• OBJECTIVE
Update the records from the line containing "The height and" through the line containing "Check the Archived status checkbox", both included, so that "Archived" becomes "Active" and nothing else changes. Give back only those lines.

• SUPPLIED RECORDS
======

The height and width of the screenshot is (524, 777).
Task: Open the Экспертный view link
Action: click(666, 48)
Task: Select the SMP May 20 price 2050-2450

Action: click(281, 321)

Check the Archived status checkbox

======

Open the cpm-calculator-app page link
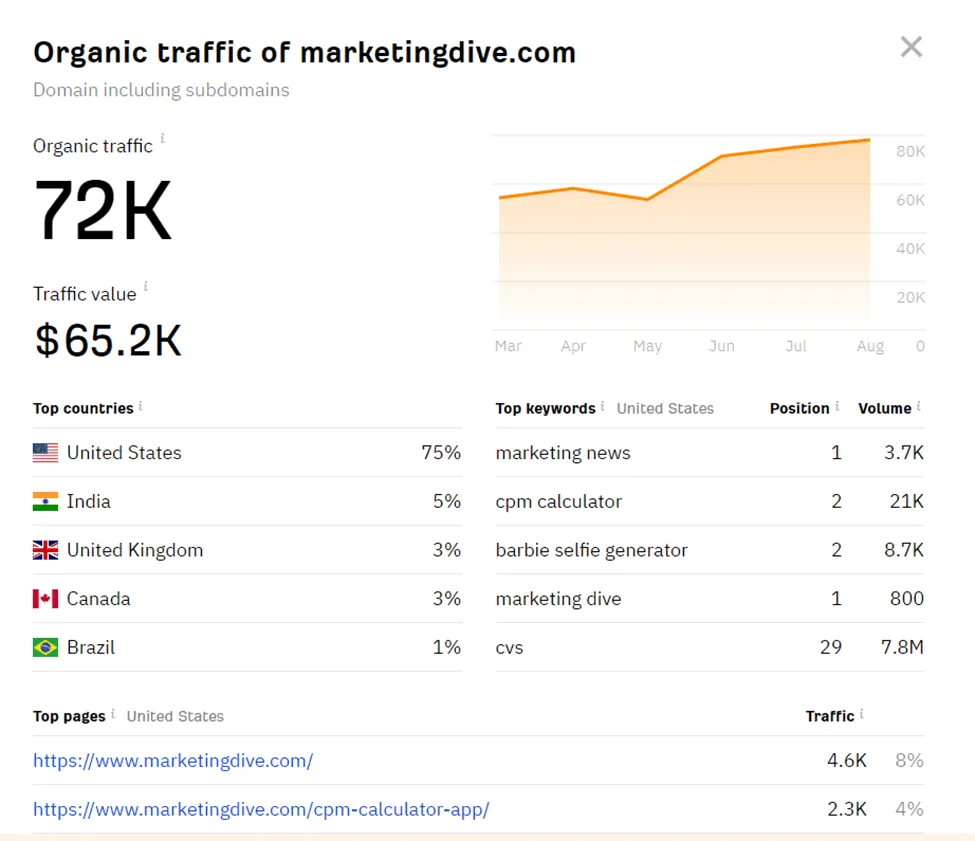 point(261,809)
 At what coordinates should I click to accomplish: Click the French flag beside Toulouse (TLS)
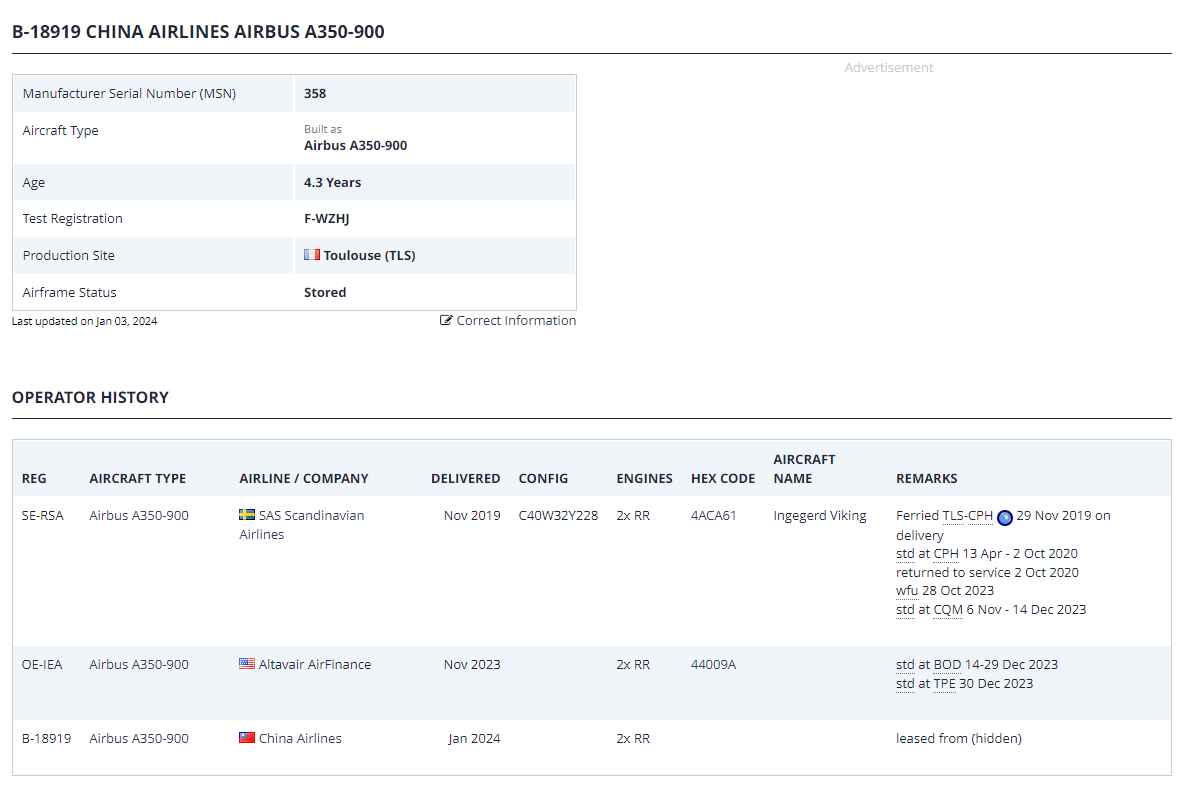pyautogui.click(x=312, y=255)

======

• FULL ANSWER
The height and width of the screenshot is (524, 777).
Task: Open the Экспертный view link
Action: click(666, 48)
Task: Select the SMP May 20 price 2050-2450

Action: click(281, 321)

Check the Active status checkbox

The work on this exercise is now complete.